## EXERCISE GOAL
Could you retype exactly the lines below between the one holding "Close the user settings dialog" and the one holding "You are a computer-use", inclusive, leaving out any pictures?

START DATASET

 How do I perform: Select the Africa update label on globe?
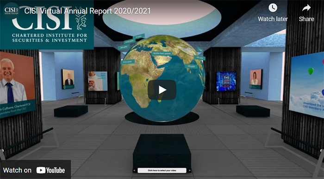coord(128,62)

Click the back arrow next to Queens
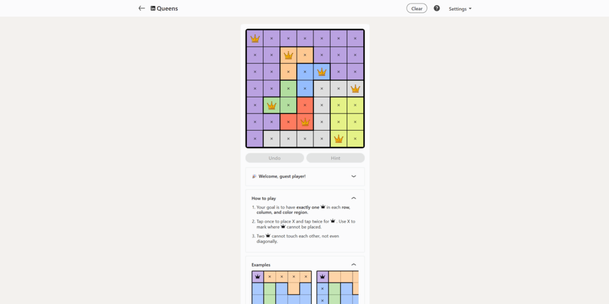pyautogui.click(x=142, y=8)
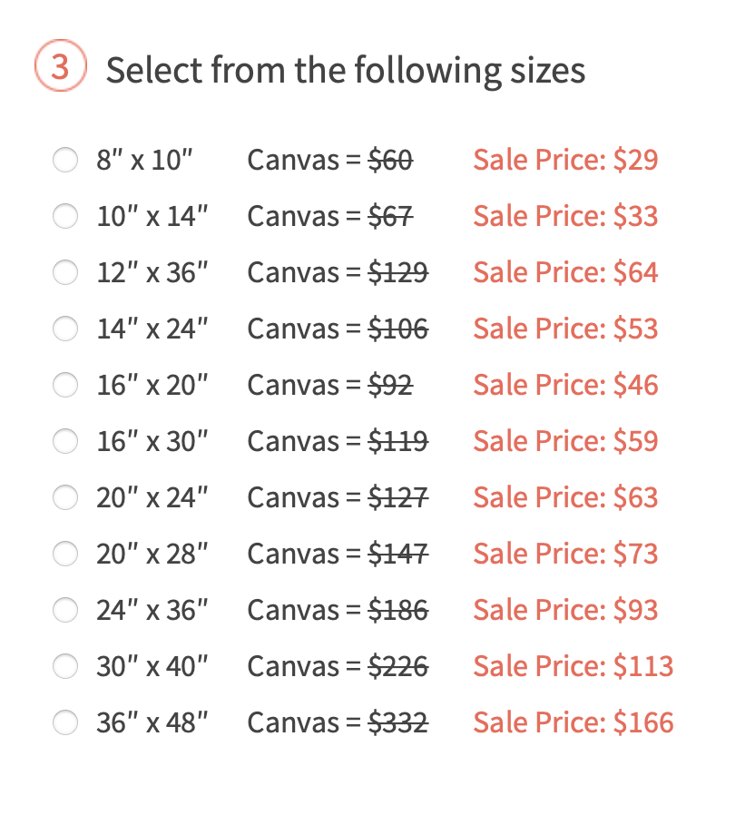Click the 24" x 36" size label
Screen dimensions: 755x815
[152, 611]
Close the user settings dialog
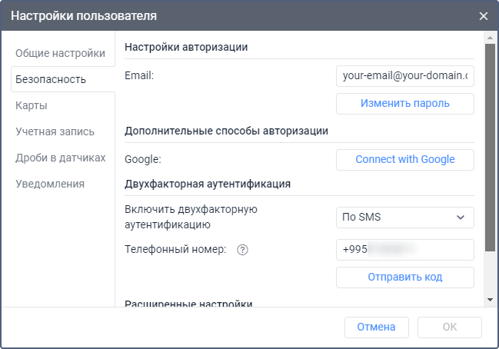The image size is (499, 349). [484, 15]
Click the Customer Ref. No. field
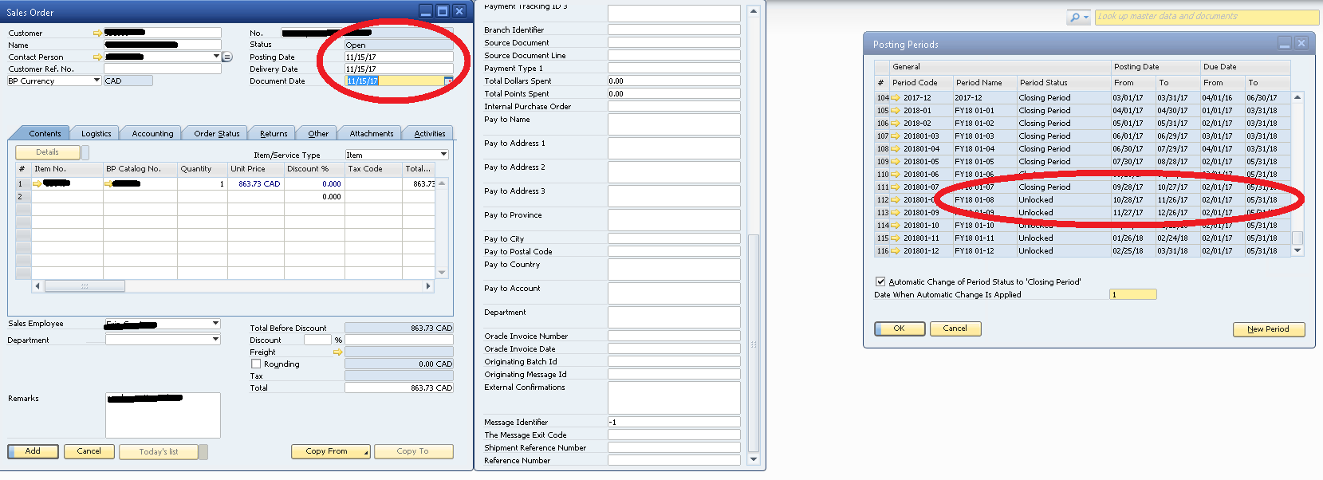The height and width of the screenshot is (480, 1323). pyautogui.click(x=162, y=69)
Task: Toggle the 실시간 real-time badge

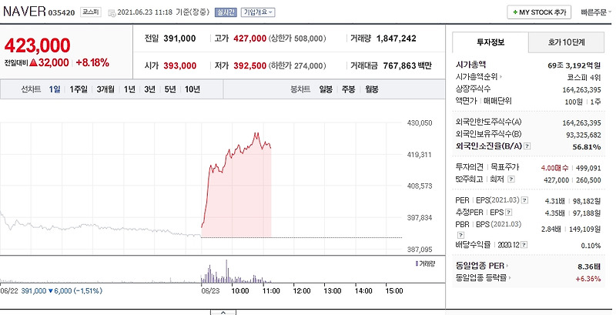Action: coord(226,12)
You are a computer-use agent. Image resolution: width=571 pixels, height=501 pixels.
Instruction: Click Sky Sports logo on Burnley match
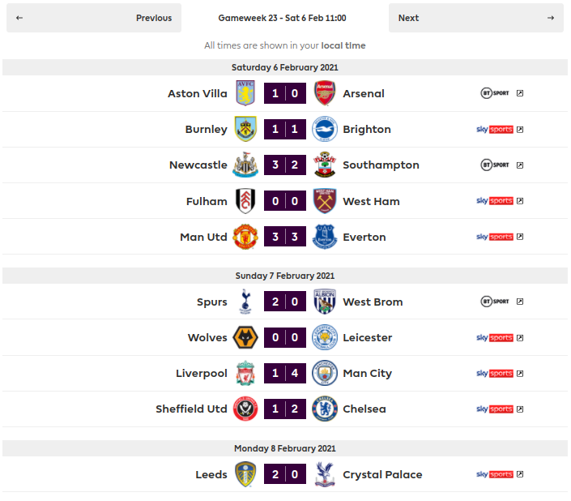click(x=495, y=130)
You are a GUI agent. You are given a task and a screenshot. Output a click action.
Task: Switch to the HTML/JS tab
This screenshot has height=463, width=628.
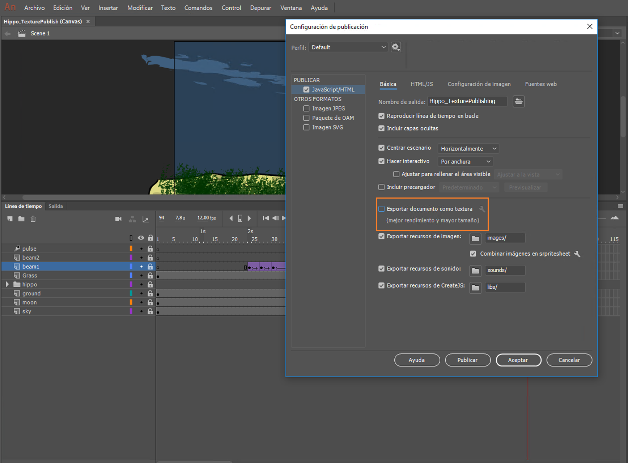(x=421, y=84)
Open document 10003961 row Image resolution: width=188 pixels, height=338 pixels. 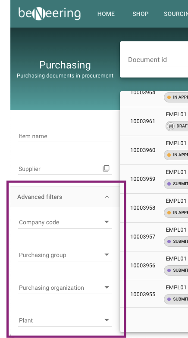coord(154,121)
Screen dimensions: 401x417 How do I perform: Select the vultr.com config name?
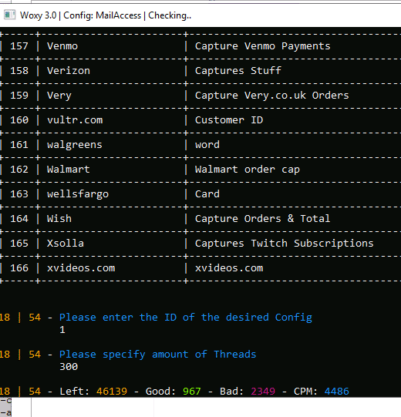click(75, 120)

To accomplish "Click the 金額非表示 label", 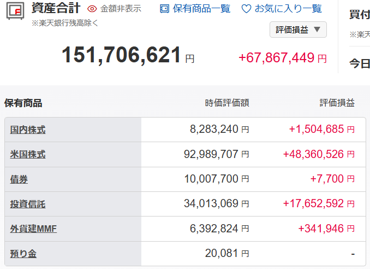I will point(121,9).
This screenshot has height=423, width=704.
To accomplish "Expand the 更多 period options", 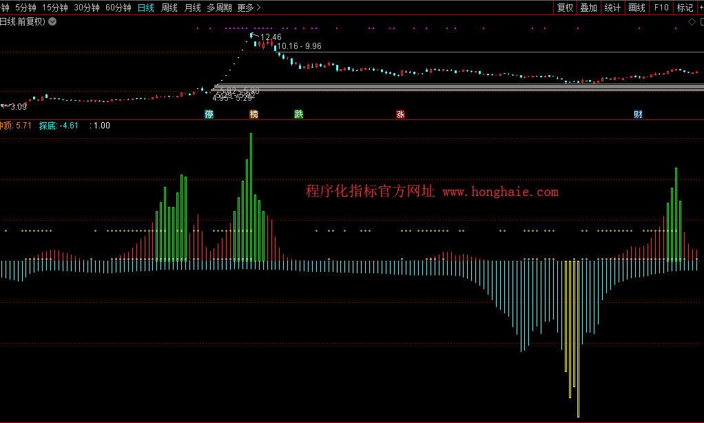I will click(x=249, y=8).
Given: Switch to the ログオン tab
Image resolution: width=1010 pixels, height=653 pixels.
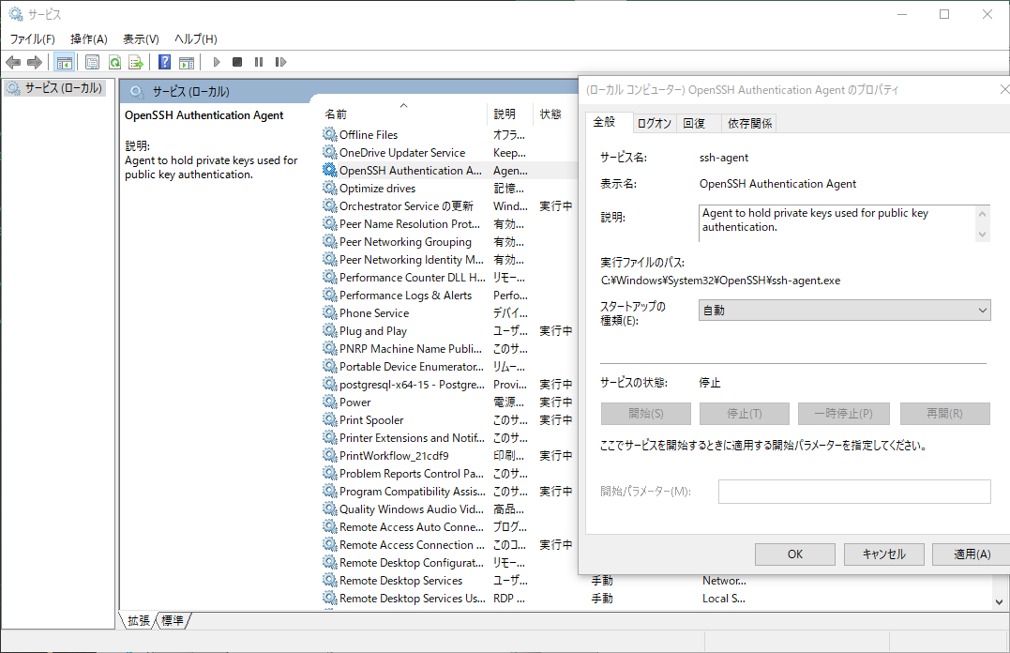Looking at the screenshot, I should pyautogui.click(x=654, y=121).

END DATASET

## OUTPUT BELOW
Close the user settings dialog
The image size is (499, 349). [484, 15]
Click the Customer Ref. No. field
The height and width of the screenshot is (480, 1323). pyautogui.click(x=162, y=69)
Task: Toggle the 실시간 real-time badge

Action: coord(226,12)
You are a computer-use agent. Image resolution: width=571 pixels, height=501 pixels.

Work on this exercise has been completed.